## Begin Extracted information
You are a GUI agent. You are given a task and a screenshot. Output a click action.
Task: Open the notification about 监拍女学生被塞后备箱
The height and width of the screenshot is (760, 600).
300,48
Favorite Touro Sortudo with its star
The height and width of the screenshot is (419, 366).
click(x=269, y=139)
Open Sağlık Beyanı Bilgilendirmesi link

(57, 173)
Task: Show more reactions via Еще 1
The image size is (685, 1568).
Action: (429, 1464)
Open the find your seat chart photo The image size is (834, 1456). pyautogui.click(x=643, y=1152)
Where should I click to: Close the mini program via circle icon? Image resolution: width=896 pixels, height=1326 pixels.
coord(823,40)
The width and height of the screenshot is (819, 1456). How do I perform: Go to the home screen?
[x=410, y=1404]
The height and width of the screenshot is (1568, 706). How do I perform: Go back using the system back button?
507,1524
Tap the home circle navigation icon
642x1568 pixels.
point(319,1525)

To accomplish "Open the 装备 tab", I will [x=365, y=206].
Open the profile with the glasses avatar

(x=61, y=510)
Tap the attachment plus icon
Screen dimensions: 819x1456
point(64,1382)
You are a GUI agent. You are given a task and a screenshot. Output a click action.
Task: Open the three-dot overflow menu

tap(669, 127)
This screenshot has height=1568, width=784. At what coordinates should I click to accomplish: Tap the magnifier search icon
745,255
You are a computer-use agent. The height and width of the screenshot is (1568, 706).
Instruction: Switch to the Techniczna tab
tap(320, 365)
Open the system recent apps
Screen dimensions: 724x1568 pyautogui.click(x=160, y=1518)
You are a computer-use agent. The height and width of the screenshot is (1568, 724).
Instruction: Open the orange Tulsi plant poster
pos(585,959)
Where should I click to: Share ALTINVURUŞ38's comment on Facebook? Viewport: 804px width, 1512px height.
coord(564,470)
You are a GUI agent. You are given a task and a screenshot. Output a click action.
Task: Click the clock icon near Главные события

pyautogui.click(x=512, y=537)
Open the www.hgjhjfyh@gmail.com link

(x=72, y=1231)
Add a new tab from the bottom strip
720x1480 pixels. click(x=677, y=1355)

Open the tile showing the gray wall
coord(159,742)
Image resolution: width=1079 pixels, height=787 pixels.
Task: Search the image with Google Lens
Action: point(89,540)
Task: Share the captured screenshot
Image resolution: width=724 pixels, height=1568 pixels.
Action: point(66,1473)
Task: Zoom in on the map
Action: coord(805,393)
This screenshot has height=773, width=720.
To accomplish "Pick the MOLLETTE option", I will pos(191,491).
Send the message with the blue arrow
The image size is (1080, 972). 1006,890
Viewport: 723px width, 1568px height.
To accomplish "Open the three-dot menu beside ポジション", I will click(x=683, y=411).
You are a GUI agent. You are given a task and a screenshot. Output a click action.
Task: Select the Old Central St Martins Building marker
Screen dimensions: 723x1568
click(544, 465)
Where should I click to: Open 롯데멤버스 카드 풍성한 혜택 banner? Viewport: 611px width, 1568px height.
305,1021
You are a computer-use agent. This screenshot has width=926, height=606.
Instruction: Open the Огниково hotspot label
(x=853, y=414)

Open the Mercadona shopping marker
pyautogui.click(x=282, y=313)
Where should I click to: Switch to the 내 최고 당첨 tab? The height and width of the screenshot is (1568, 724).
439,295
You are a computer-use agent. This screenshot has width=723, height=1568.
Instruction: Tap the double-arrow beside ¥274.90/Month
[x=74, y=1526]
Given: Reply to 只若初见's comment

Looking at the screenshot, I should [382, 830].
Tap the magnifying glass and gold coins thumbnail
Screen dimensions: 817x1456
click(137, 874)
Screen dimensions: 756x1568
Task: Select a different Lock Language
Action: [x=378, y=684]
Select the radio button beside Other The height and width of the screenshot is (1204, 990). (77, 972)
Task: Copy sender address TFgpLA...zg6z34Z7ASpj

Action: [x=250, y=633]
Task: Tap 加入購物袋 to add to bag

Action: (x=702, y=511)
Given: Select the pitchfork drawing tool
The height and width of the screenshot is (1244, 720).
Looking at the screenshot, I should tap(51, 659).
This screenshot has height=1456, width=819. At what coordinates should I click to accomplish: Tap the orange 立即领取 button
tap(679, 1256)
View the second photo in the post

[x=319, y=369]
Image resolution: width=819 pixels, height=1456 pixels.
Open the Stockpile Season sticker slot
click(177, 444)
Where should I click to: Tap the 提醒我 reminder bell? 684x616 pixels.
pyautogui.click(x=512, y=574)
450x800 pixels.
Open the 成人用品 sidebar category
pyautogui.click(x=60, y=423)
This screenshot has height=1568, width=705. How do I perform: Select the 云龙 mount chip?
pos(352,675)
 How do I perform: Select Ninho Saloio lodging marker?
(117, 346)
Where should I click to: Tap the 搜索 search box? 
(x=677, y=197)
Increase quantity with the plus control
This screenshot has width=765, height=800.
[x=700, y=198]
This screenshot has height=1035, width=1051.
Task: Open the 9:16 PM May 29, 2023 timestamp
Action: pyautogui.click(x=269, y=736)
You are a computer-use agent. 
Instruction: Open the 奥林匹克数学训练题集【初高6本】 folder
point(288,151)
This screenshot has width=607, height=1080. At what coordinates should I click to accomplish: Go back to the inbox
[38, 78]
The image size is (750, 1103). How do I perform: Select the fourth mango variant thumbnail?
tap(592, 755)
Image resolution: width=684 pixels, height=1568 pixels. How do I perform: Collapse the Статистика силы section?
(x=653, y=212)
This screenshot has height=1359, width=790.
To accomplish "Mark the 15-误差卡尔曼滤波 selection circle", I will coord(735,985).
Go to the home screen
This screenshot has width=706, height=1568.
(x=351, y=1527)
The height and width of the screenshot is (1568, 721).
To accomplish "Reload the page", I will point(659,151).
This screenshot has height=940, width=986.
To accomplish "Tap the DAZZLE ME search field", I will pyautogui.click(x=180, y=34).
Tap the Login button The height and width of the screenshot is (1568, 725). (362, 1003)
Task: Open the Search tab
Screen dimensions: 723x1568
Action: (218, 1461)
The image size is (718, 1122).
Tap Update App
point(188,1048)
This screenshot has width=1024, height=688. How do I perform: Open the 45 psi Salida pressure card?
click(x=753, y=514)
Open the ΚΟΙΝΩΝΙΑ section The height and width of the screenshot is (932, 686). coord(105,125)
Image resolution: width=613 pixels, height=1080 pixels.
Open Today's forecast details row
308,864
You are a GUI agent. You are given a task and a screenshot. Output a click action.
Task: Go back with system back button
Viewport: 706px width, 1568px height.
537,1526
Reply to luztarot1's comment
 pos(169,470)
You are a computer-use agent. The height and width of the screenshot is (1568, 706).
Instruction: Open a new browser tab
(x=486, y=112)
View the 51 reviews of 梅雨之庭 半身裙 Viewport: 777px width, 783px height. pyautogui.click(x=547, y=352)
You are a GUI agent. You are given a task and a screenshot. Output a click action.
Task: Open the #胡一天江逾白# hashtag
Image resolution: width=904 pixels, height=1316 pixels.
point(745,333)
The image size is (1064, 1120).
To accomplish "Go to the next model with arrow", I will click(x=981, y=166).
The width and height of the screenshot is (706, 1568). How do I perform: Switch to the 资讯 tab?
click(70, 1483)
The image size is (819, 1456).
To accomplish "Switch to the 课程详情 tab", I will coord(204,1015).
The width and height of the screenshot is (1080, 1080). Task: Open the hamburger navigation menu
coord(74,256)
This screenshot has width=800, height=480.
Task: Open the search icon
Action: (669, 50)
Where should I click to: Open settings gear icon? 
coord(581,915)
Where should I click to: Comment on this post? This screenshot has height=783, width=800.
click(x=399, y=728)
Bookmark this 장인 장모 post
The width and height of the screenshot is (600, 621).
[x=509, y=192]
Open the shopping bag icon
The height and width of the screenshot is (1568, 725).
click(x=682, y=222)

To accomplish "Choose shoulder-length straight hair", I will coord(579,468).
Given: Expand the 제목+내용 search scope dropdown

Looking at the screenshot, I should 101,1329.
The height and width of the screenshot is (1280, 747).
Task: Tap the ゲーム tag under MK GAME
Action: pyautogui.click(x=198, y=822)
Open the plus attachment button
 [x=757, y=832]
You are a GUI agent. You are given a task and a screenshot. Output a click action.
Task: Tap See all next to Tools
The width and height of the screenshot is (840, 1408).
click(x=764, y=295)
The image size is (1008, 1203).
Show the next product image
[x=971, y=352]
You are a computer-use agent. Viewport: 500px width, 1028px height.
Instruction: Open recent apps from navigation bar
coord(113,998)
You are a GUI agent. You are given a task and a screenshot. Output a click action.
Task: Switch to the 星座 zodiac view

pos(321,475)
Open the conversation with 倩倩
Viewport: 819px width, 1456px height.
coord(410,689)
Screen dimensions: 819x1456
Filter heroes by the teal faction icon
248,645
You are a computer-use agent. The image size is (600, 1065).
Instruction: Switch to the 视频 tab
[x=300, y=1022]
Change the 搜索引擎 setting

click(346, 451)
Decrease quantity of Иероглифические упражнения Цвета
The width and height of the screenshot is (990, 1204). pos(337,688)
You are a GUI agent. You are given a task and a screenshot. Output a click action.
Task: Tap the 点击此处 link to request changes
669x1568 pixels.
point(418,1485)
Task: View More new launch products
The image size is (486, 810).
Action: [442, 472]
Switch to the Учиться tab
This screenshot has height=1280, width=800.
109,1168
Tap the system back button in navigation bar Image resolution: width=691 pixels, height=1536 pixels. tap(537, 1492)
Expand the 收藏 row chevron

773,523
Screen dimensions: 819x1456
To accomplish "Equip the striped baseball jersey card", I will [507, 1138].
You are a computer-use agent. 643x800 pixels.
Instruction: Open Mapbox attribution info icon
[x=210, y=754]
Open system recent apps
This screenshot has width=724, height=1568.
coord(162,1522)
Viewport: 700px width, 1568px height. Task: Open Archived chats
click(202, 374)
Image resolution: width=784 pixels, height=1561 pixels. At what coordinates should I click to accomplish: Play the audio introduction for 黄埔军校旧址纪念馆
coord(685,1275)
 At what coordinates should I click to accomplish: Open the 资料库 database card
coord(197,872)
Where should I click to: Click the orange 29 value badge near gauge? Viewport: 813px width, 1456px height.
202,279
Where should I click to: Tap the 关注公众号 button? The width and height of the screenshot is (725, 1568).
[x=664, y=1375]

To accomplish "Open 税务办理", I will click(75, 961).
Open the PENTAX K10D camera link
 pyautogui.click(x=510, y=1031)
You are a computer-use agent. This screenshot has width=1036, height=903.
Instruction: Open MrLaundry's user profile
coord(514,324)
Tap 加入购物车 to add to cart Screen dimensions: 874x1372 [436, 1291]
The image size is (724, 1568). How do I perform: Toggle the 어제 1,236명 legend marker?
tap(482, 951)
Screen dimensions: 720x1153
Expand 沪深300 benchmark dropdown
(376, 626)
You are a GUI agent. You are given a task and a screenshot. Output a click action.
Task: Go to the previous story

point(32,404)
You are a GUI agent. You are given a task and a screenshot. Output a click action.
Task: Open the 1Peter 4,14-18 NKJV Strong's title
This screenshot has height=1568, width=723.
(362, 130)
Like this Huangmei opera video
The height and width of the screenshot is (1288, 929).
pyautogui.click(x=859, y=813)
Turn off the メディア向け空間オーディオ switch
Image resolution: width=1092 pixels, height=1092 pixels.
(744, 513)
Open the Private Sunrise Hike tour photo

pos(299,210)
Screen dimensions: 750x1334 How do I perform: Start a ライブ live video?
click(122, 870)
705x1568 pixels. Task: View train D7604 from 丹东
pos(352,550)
## End Extracted information
Work instructions
List each line in the entries above that contains the string "Share". Match capitalization exactly.

Answer
Where should I click to: Share ALTINVURUŞ38's comment on Facebook? Viewport: 804px width, 1512px height.
Task: Share the captured screenshot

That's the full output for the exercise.